Extrait cité:

Par jugement du 11 mai 2021, le conseil de prud'hommes de Strasbourg s'est déclaré matériellement compétent, a dit et jugé que le licenciement de M. [D] [H] repose sur une faute grave, l'a débouté de l'ensemble de ses demandes, et condamné à payer à la SAS [H] la somme de 1.500 euros au titre de l'article 700 du code de procédure civile ainsi qu'aux entiers frais et dépens, et a débouté les parties de leurs conclusions autres ou plus amples.

M. [D] [H] a interjeté appel à l'encontre de ce jugement par déclaration adressée au greffe de la cour par voie électronique le 1er juin 2021.

***

Dans ses conclusions récapitulatives transmises au greffe par voie électronique le 24 mars 2022, M. [D] [H] demande à la cour de':

- confirmer le jugement rendu par le conseil de prud'hommes de Strasbourg le 11 mai 2021 en ce qu'il a jugé que M. [H] était lié à la société [H] par un contrat de travail et s'est déclaré matériellement compétent,

- infirmer le jugement entrepris en ce qu'il':

* a dit et jugé que son licenciement reposait sur une faute grave,

* l'a débouté de l'ensemble de ses demandes,

* l'a condamné à payer à la société [H] un montant de 1.500 euros au titre de l'article 700 du code de procédure civile ainsi qu'aux entiers frais et dépens,

- dire et juger que son licenciement est dénué de cause réelle et sérieuse,

- dire et juger que la réduction de rémunération 'xe et variable à compter de novembre 2014 constitue une modification de contrat de travail illicite,

- condamner la société [H] à lui payer les montants suivants :

* 72.529,04 euros bruts à titre d'arriérés de salaires de base de juin 2015 à juillet 2017 ainsi que 7.252,90 euros bruts à titre de congés payés sur arriérés de salaires de base, augmentés des intérêts légaux à compter des présents, ces sommes augmentées des intérêts légaux à compter du 24 mars 2022,

* 74.800 euros bruts à titre d'arriérés de rémunération variable de mai à août 2016 outre 7.480 euros bruts à titre de congés payés sur arriérés de rémunération variable, augmentés des intérêts légaux à compter des présents écrits,

* 61.514,52 euros bruts à titre d'indemnité compensatrice de préavis en application des dispositions de la convention collective des ingénieurs et cadres de la métallurgie, ainsi que 6.151 45 euros bruts à titre de congés payés sur préavis, augmentés des intérêts légaux à compter des présents écrits,

* 184.543,56 euros à titre d'indemnité conventionnelle de licenciement en application des dispositions de la convention collective des ingénieurs et cadres de la métallurgie, augmentés des intérêts légaux à compter des présents écrits,

- débouter la société [H] de l'ensemble de ses moyens et prétentions,

- condamner la société [H] à lui payer un montant de 2.500 euros au titre de l'article 700 du code de procédure civile pour la procédure de première instance et un montant de 2.500 euros au titre de cette même disposition pour la procédure d'appel,

- condamner la société [H] aux entiers frais nés de la présente procédure.

Consigne A: D'après l'extrait sur le litige prud'homal, à quelle date M. [D] [H] a-t-il interjeté appel du jugement ?
Consigne B: Traduisez en anglais cette phrase de l'extrait sur le litige prud'homal : « M. [D] [H] a interjeté appel à l'encontre de ce jugement par déclaration adressée au greffe de la cour par voie électronique le 1er juin 2021. »

Données fournies:
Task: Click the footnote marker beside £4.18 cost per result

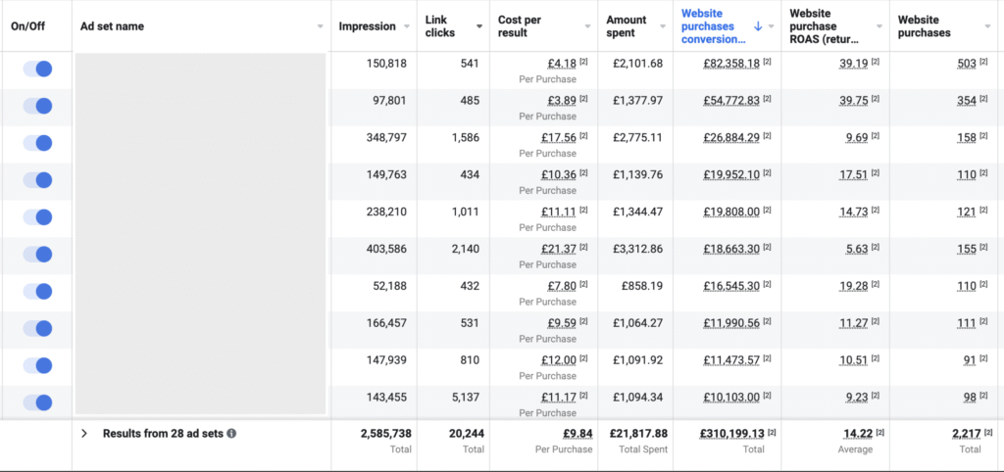Action: tap(583, 63)
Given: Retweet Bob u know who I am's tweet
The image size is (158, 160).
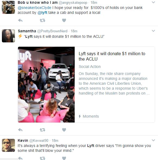Looking at the screenshot, I should point(42,20).
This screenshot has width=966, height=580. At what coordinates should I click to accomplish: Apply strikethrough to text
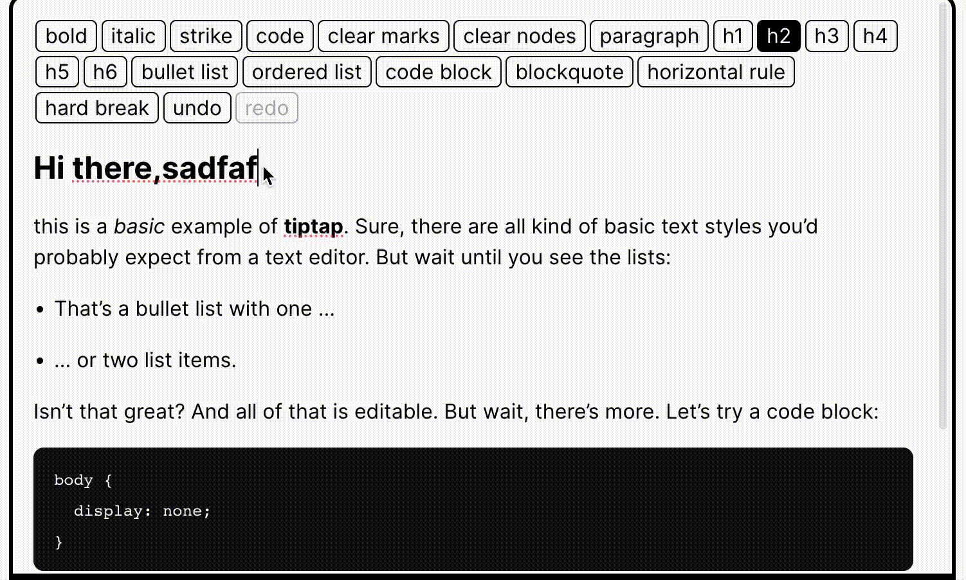[205, 36]
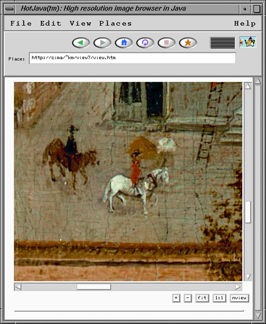Open the Edit menu

point(50,24)
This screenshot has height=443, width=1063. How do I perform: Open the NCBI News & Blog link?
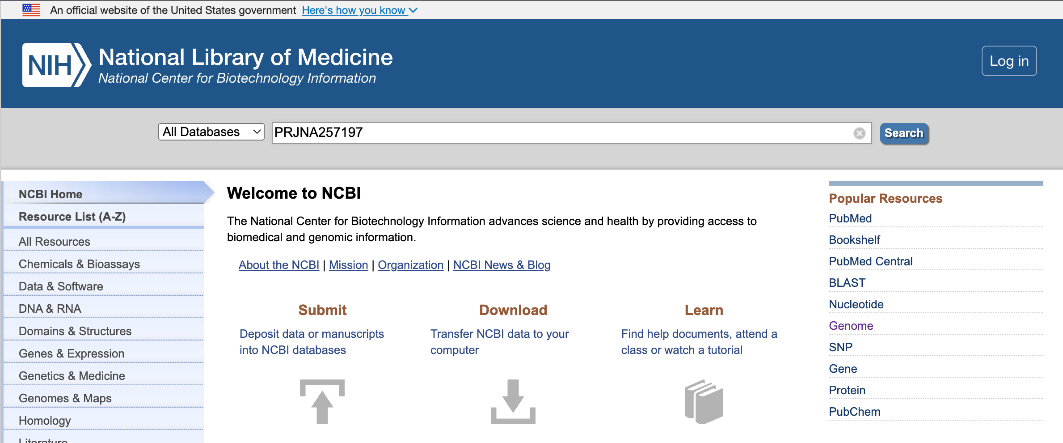click(502, 265)
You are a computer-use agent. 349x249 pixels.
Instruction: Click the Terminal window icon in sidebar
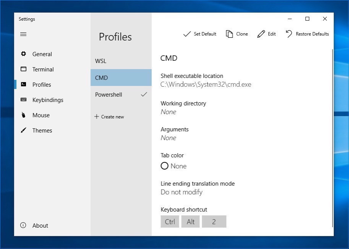pos(23,70)
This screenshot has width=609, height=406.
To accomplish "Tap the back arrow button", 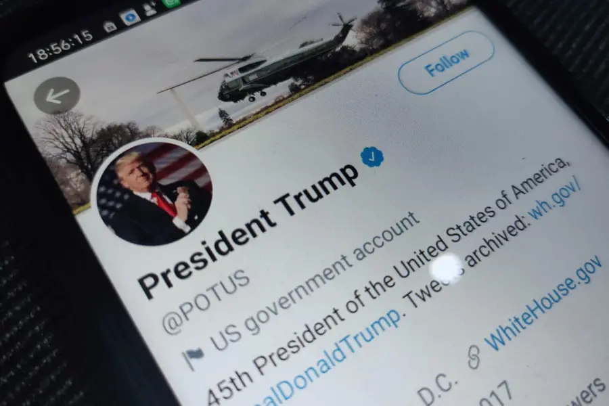I will click(x=57, y=95).
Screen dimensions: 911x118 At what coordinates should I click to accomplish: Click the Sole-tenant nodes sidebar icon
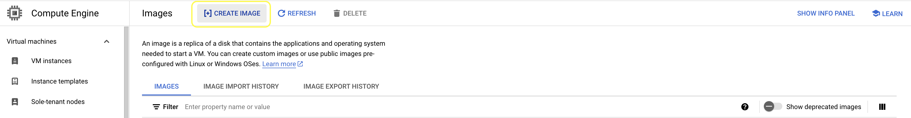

Réponse complète A: Le 1er juin 2021.

Réponse complète B: Mr. [D] [H] appealed this judgment by a declaration sent electronically to the court registry on June 1, 2021.